Mike Vaccaro

Mike Vaccaro

College Football

Fordham football keeps a fan named Vin Scully tuned in

The voice is as crisp and as clear as ever, still capable of delivering a summer night on a frosty December afternoon. Vin Scully is on the telephone from California, his home for the past 56 years.

But he is talking about his other home, and about the football team that has allowed a man five days past his 86th birthday to feel like a letter-sweatered sophomore all over again.

“Not long ago I was talking to a woman whose son is at Fordham,” says Scully, Fordham Prep Class of ’44, Fordham U. Class of ’49. “And she said that following the football team this fall has been some of the most exciting times of her life. And I thought, ‘Imagine that. Imagine little old Fordham doing that for her.’”

Scully, of course, has been calling Dodgers games since 1950, not long after he played baseball for the Rams and helped found WFUV, which has grown to produce an army of the best broadcasters in the field, all of whom reflexively and proudly trace their professional lineage to Scully.

“As happy as I am for the football program,” he says, “I’m even happier knowing that its success has probably done a lot for the young men and women who work for FUV, which is a marvelous training ground.”

Told that Michael Watts, a junior who’s done the team’s football games this year, has drawn a lot of praise for his work, including from some of the school’s bold-faced list of alums, Scully says: “Yes, yes. That’s what you like to hear.”

Scully is a child of The Bronx, raised on the city’s teams and its rhythms, his ear always fastened to the radio as a boy. He fondly recalls the Rams team from his days as an undergrad, even though they coincide with the beginning of the end of Fordham’s era as a major-college power, culminating with the canceling of the program in 1954.

“There was a  terrific player, Joe Andrejko – A-N-D-R-E-J-K-O,” he says, ever the perfectionist, offering help with a tricky surname, “and he was drafted by the Eagles, and after he took his physical the team told him, ‘Take a year off and come back next summer, you’ve been beaten up too badly.’ That’s kind of where Fordham was in those days after the War.”

He laughs, and that leads to another story: In the fall of 1946, four games into a winless first postwar season, the Rams traveled to State College, Pa., to tangle with Penn State. The Nittany Lions had their way with the ragtag Rams, winning 68-0. This was just as Fordham’s president, Father Robert Gannon – “G-A-N-N-O-N,” Scully helpfully adds – was facing the fact that Fordham’s time to run on equal footing with such football factories was nearing an end.

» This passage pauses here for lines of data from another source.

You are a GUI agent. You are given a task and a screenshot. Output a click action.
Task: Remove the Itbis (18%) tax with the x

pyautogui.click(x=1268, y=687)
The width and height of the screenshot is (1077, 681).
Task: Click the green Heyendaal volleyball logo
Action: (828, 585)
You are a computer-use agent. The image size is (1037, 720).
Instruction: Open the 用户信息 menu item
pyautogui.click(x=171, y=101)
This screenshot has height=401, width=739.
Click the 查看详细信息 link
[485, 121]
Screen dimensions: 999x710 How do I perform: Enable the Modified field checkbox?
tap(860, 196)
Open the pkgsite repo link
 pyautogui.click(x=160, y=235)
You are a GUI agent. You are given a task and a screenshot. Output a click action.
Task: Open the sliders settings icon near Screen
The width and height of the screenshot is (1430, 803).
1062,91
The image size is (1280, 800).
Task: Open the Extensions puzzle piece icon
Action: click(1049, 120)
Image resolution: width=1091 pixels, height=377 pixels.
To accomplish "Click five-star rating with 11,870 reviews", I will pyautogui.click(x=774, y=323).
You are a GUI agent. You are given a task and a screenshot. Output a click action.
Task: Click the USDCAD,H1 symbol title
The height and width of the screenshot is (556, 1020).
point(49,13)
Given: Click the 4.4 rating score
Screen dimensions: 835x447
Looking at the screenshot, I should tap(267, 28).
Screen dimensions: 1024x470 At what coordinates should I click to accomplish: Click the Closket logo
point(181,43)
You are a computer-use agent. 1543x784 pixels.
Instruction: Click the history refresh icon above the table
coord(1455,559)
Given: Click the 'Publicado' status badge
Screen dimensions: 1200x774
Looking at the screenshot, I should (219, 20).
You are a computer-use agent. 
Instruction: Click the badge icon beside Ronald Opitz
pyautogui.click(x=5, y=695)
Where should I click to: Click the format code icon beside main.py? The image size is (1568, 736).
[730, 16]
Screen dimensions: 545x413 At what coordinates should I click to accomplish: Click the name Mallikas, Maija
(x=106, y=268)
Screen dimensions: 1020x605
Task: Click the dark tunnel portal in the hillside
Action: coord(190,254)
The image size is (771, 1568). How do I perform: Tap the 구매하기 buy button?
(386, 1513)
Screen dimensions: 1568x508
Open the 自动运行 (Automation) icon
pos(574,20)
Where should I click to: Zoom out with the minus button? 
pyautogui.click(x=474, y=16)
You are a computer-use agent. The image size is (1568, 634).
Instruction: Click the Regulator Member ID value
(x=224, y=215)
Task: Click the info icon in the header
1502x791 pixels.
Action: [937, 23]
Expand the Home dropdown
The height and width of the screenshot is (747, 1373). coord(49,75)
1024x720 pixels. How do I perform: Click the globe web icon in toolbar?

“So he called Bob Higgins, the coach at Penn State, and said, ‘We are re-prioritizing things here and if you wouldn’t mind, we’d like to cancel next year’s game.’ Higgins was sympathetic but he said, ‘Father, we have a lot of athletes who have never had the New York experience. It would mean a lot if we could still give that to them, just once.’”

Then Higgins made a pledge: If you let the game at the Polo Grounds go on, we promise we won’t beat you 68-0 again.

“And he was true to his word,” Scully says. “They won 75-0.”

As a junior, Scully made acquaintance of the new quarterbacks coach, an alum from the Class of ’37 named Vince Lombardi. Later, when Lombardi became the most famous of all Fordham men Scully would often broadcast his games.

“He would always call me ‘Vincent,’” Scully says of his brother Ram.

All these memories rush back in a flood as Scully awaits Saturday’s game between Fordham (12-1) and Towson (10-2) in the second round of the NCAA FCS Division playoffs. He’s delighted at how the school has embraced the team, how his alma mater has offered a small beacon of success in an otherwise bleak New York sporting autumn.

“Instead of playing in front of 70,000, you play in front of 6,000 on campus, and that’s just a wonderful thing,” Scully says. “Everyone feels a part of it.”

And Scully feels he’s quietly doing his part, too. Back in the era of the Seven Blocks of Granite and beyond, Fordham played in the 1941 Cotton Bowl (losing 13-12 to Texas A&M) and the ’42 Sugar Bowl (winning 2-0 over Missouri), and there came to campus a rallying cry: “From Rose Hill to the Rose Bowl!”

“Sadly,” Scully says, “that never came to pass.”

But Scully himself will serve as the Grand Marshal of this year’s Tournament of Roses parade.

“And I’ll proudly ride under the Fordham banner,” Vin Scully says. “How do you like that?”